Fleury, Jean (François Bonaventure)
Article mis en ligne le 19 avril 2015
dernière modification le 18 avril 2015

par Desmars, Bernard

Né le 14 février 1816 à Vasteville (Manche), décédé le 17 août 1894 à Gréville (aujourd’hui Gréville-Hague, Manche). Rédacteur au Journal de Cherbourg, puis dans divers organes parisiens dont La Démocratie pacifique. Professeur de français dans différents établissements universitaires de Saint-Pétersbourg. Auteur d’ouvrages sur la littérature française, sur les traditions et le patois normands.
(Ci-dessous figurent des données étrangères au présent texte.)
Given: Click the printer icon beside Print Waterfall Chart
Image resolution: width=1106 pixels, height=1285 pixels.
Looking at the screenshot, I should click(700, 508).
Jean Fleury naît dans un milieu modeste ; lors de sa naissance, son père est laboureur et signe l’acte d’état civil de façon malhabile, ainsi que les deux témoins, également laboureurs. Grâce à une bourse, Jean Fleury fait des études au collège de Cherbourg. En janvier 1838, il prend le poste de rédacteur du Journal de Cherbourg ; avec son arrivée, cet hebdomadaire dominical, qui se présentait jusqu’alors comme un organe exclusivement « commercial, maritime, judiciaire,

agricole et littéraire », devient aussi « politique » ; il appartient « à la fraction la plus avancée, celle qui veut le progrès et le bonheur de l’humanité » [1] ; il se situe donc dans l’opposition à l’orientation conservatrice de la monarchie de Juillet, autour de 1840. A partir de janvier 1839, ce périodique passe à un rythme bi-hebdomadaire et paraît le jeudi et le dimanche. Parallèlement, Fleury co-écrit un guide de Cherbourg et mène des travaux sur les traditions populaires locales.
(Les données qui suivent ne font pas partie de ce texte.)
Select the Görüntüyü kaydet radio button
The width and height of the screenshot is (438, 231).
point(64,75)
Rédacteur à La Démocratie pacifique

En 1841, il quitte Cherbourg pour s’installer à Paris, où naît sa fille Alice l’année suivante, le mariage avec la mère – Justine Louise Brémont, la fille d’un tonnelier de Cherbourg – n’intervenant qu’en 1843 ; parmi les témoins du mariage figure le peintre Jean-François Millet. Il collabore à divers organes de presse, dont, à partir de 1844, La Démocratie pacifique, jeune périodique fondé l’année précédente. En 1847, il reçoit 3 000 francs pour son travail à La Démocratie pacifique, qui semble alors constituer sa principale activité [2]. Il joue probablement un rôle très important dans la rédaction du quotidien, pour laquelle il écrit de nombreux articles, notamment des comptes rendus bibliographiques dans la rubrique « Variétés » et des chroniques théâtrales et artistiques dans le « Feuilleton ». Ses textes plaisent aux lecteurs, signale Victor Hennequin lors de l’une de ses tournées en province :

La collaboration de Fleury est appréciée par les Dijonnais qui m’ont dit du bien de ses articles. Il a le goût du théâtre et fait spirituellement les feuilletons [3].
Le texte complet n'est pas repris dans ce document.